Deine Familie war ja bestimmt nicht sehr begeistert, als du die Schule abgebrochen hast, um Musik zu machen. Wie sehen sie das heute?

Meine Mutter hat mich relativ früh schon darin unterstützt. Natürlich war sie am Anfang total besorgt, aber sie hat schnell gepeilt, dass ich das auch wirklich möchte und da engagiert dahinter bin. Dementsprechend hat sie mich dann auch eher darin unterstützt. Im Nachhinein kriege ich momentan ganz viel Respekt von Leuten, die sagen: „Ey cool, dass du daran geglaubt hast und dahinter gestanden und das durchgezogen hast.“

Und du? Bereust du es manchmal abgebrochen zu haben?

Nö, nie. Das war zu dem Zeitpunkt auf jeden Fall die beste Entscheidung. Es hat sich damals richtig angefühlt und heute immer noch. Also klar gab’s zwischendurch eine Zeit, bevor ich einen Plattenvertrag hatte, in der ich mich gefragt habe,  ob das jetzt schlau war, aber im Nachhinein hat es sich dann irgendwie ausgezahlt.

■ **ARBEITSAUFTRÄGE**:
A - Wie reagierte die Mutter laut dem Interview anfangs auf den Schulabbruch?
B - Fasse das Interview in zwei Sätzen zusammen.
C - Setze bitte das Interview über den Schulabbruch fort.
Die Daten werden hier nicht gebraucht.

■ **DATENSATZ**:
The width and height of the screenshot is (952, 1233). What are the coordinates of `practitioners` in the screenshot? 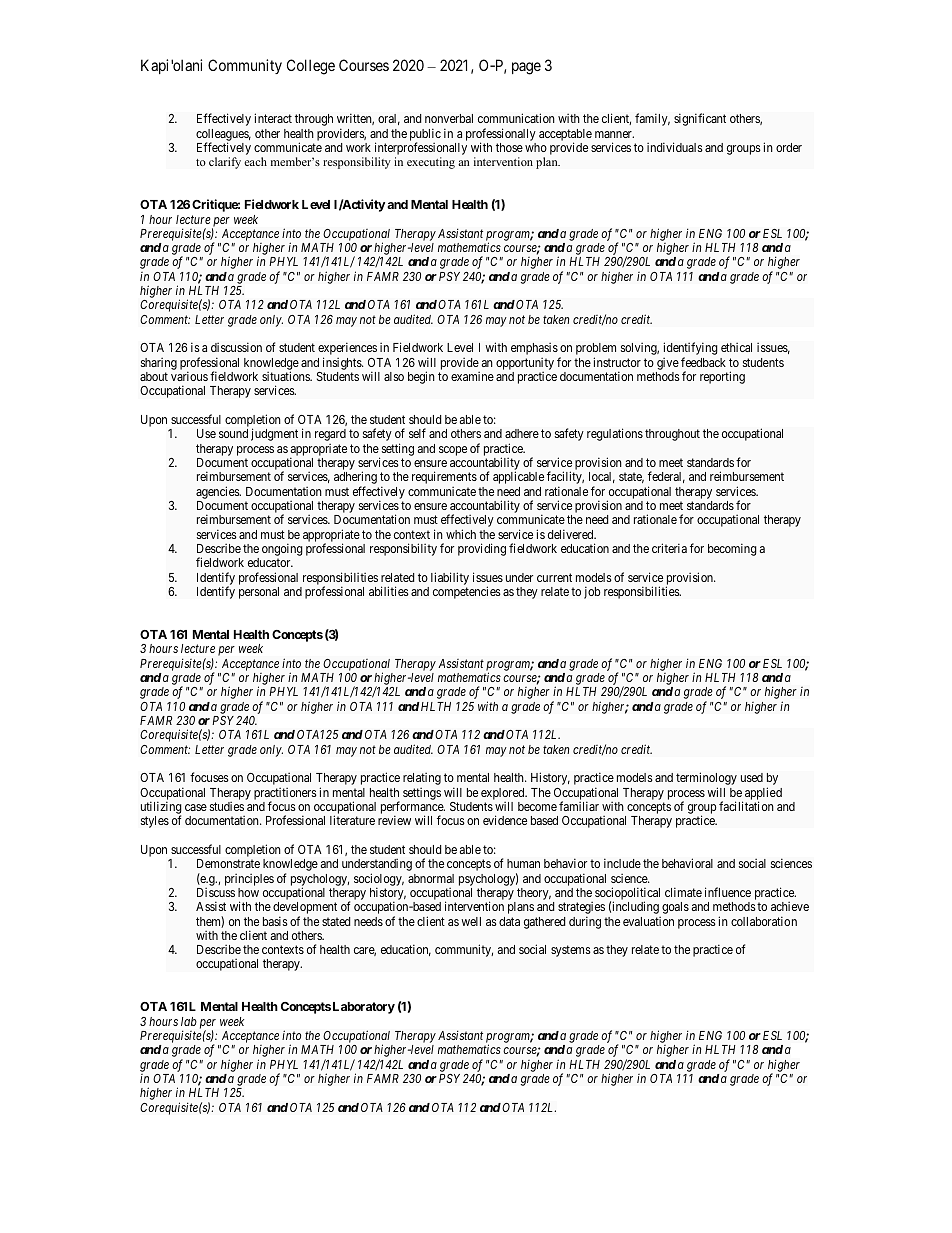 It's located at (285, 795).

--

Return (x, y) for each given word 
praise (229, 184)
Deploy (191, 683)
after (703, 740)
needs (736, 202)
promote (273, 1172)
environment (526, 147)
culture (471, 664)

■ **LÖSUNGEN PRO AUFGABE**:
A - Sie war am Anfang total besorgt.

B - Die befragte Person erzählt, dass ihre Mutter sich über den Schulabbruch für die Musik anfangs sorgte, sie aber bald unterstützte, und dass sie heute viel Respekt dafür bekommt, es durchgezogen zu haben. Bereut hat sie den Abbruch nie, auch wenn sie vor dem Plattenvertrag zeitweise zweifelte, ob er schlau war, denn im Nachhinein hat es sich ausgezahlt.

C -
Woher nimmst du die Inspirationen für deine Texte?

Aus dem Leben. Mein Album zum Beispiel: Da hab ich alles irgendwie schon mal erlebt. Es gibt zwei Songs, die sind eher aus der Erfahrung heraus gegriffen, aber jeder Song ist auf jeden Fall ein Erlebnis in irgendeiner Form.

Du warst ja früher auch in einer Band, die mehr in Richtung Punkrock ging. Wie kam der Stilwechsel zu dem soften Pop, den du jetzt machst?

Naja, also wenn man mich Live sieht, geht’s immer noch ziemlich nach vorne. Aber sich aufm Alexanderplatz mit verzerrter Gitarre hinzustellen, war irgendwie komisch. Also kam es ein bisschen durch die Straßenmusik, dass ich angefangen habe, Akustik-Gitarre zu spielen. Da hab ich dann auch immer mehr Songs geschrieben. Ich habe immer nur eigenen Kram auf der Straße gespielt.

Kannst du dir vorstellen in Zukunft auch mal (wieder) etwas Raueres zu machen?

Mein zweites Album geht auf jeden Fall wieder mehr in die Richtung. Es wird jetzt nicht total Hardcore-Punk sein, aber ich spiele wieder viel E-Gitarre und ich mache nebenbei auch immer mal wieder solche Mucke. Und ich werde sicherlich irgendwann mal wieder so eine Band haben, wo es ein bisschen härter zur Sache geht. 

Also arbeitest du schon am zweiten Album?

Ja, ich hab mein zweites Album eigentlich schon fertig geschrieben. Also ich schreib immer noch Sachen, aber eigentlich hätte ich schon alle Songs.

Welcher Moment aus deiner Zeit auf dem Alex hat dich am meisten geprägt oder beeindruckt?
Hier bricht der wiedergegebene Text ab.